Ce récit poignant et profondément triste s’apparente à un combat qui, s’il doit être mené, est sans illusion : la narratrice semble n’en attendre aucun soulagement, étouffant à grand peine une colère sourde, froide.

En plus du montage quasi cinématographique (et non-chronologique : mais nos vies ne le sont pas davantage) que constitue la structure même du texte, sa puissance tient également à cette pudeur, à cette retenue pour évoquer la mort, la déflagration qu’elle représente et que le sacré médiatise par touches discrètes mais constantes (grisaille terreuse d’église (p 10), semblant résonner comme dans une église (p 26), interdiction sacrée (p 38), cathédrale sous-marine (p 41), présence aérienne et sacrée (p 79), exhalaison d’église abandonnée (p 79)…).

A quoi s’ajoute la grâce, l’élégance de l’écriture de Danielle Lambert, dépourvue de toute emphase, de tout sentimentalisme, qui délivre des images à bas bruit, laisse filtrer un murmure, un chuchotement, pareil au souffle ténu, celui de la mer dit-on, diffusé par une conque marine.

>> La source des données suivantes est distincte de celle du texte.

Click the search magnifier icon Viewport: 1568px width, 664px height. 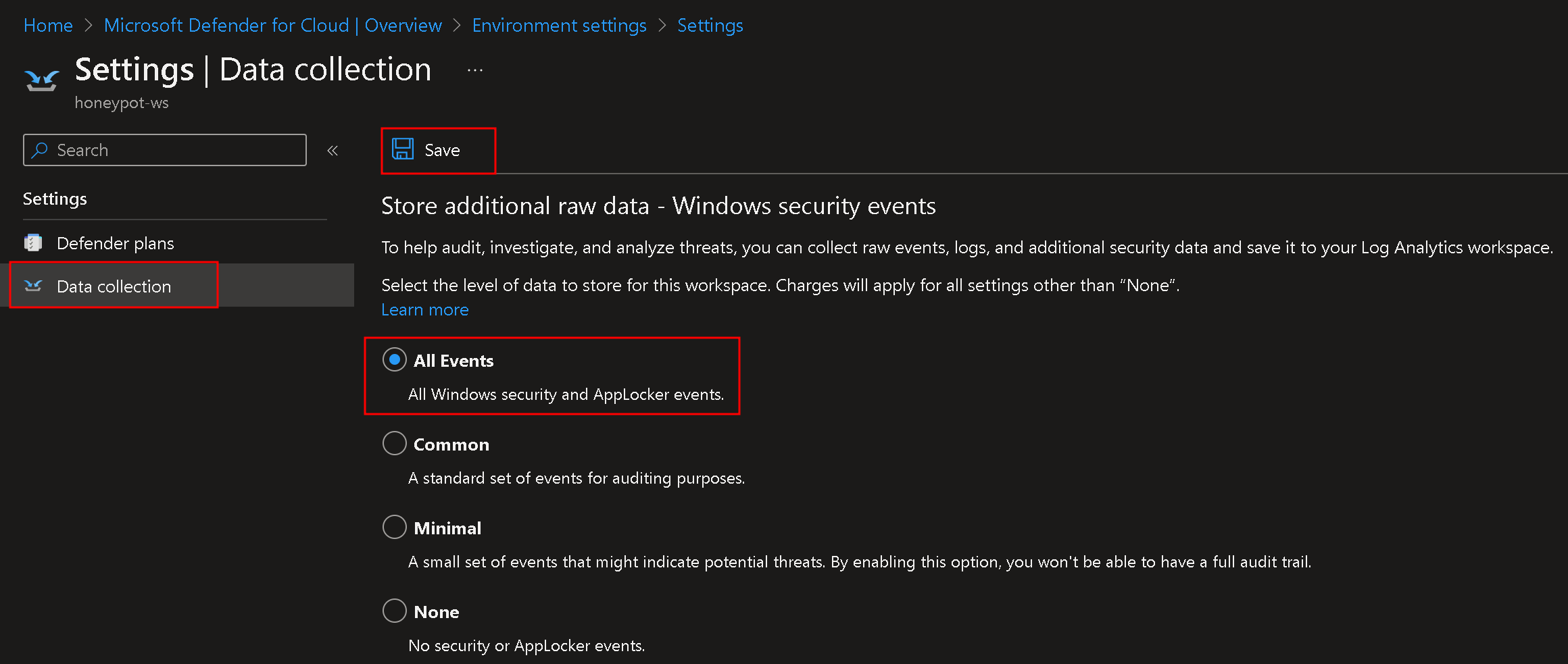(40, 150)
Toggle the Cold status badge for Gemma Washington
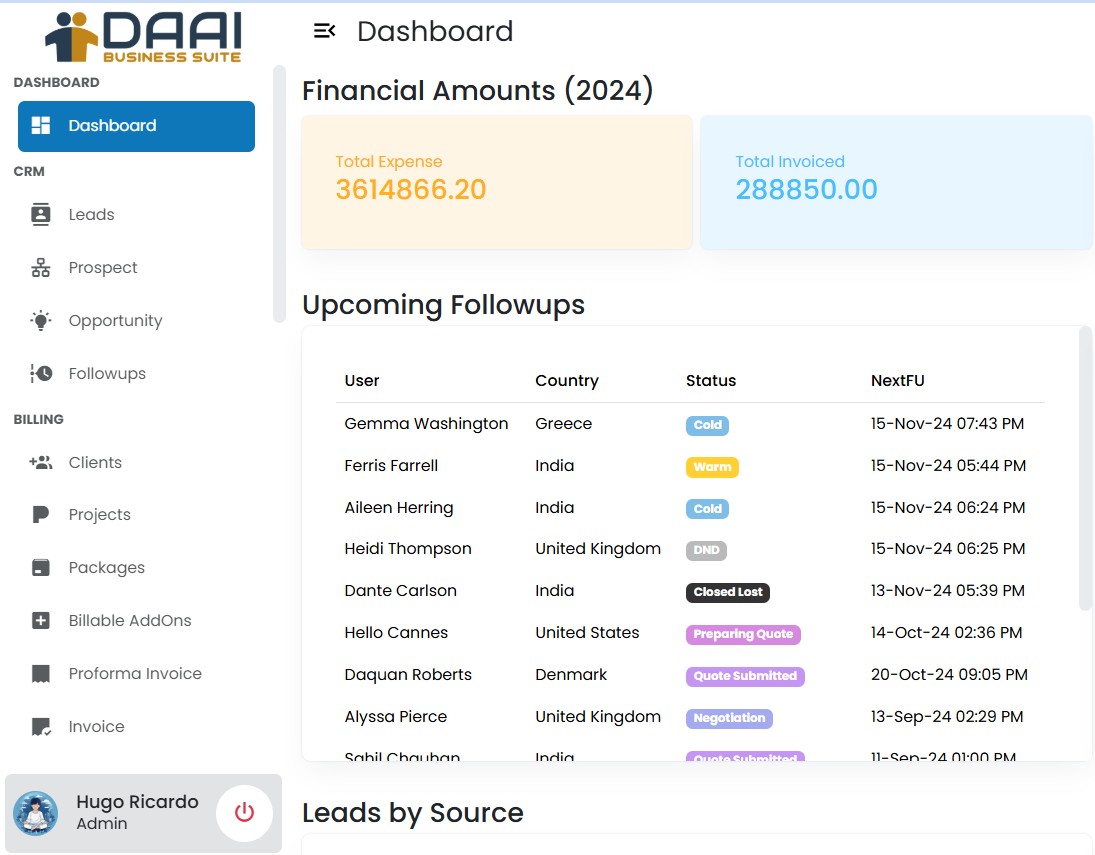The width and height of the screenshot is (1095, 855). tap(707, 425)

« L’oubli, la mer » est donc placé sous le signe du deuil et d’une forme de solitude que rien ne peut consoler puisque l’essentiel manque : cette partie d’elle-même amputée, au point de contaminer un monde où la neige est esseulée et la poussière endeuillée car « la présence (du mort) t’entoure comme une désespérante seconde peau. Désespérante et aimée. » (p70). « L’autre n’est plus là, or il est plus présent que jamais » (p 81).

Le texte sera alors une façon de contenir la tragédie, tout à la fois de la tenir à distance et de la ramasser, urne funéraire témoignant que quelque chose a eu lieu : un contenant qui sera moyen de laisser enfin la narratrice en paix et de pouvoir peut-être, le dernier mot posé sur la dernière ligne de la dernière page, à l’instar du conseil énoncé par Frédéric Boyer dans « Le lièvre », « laisser partir les morts ».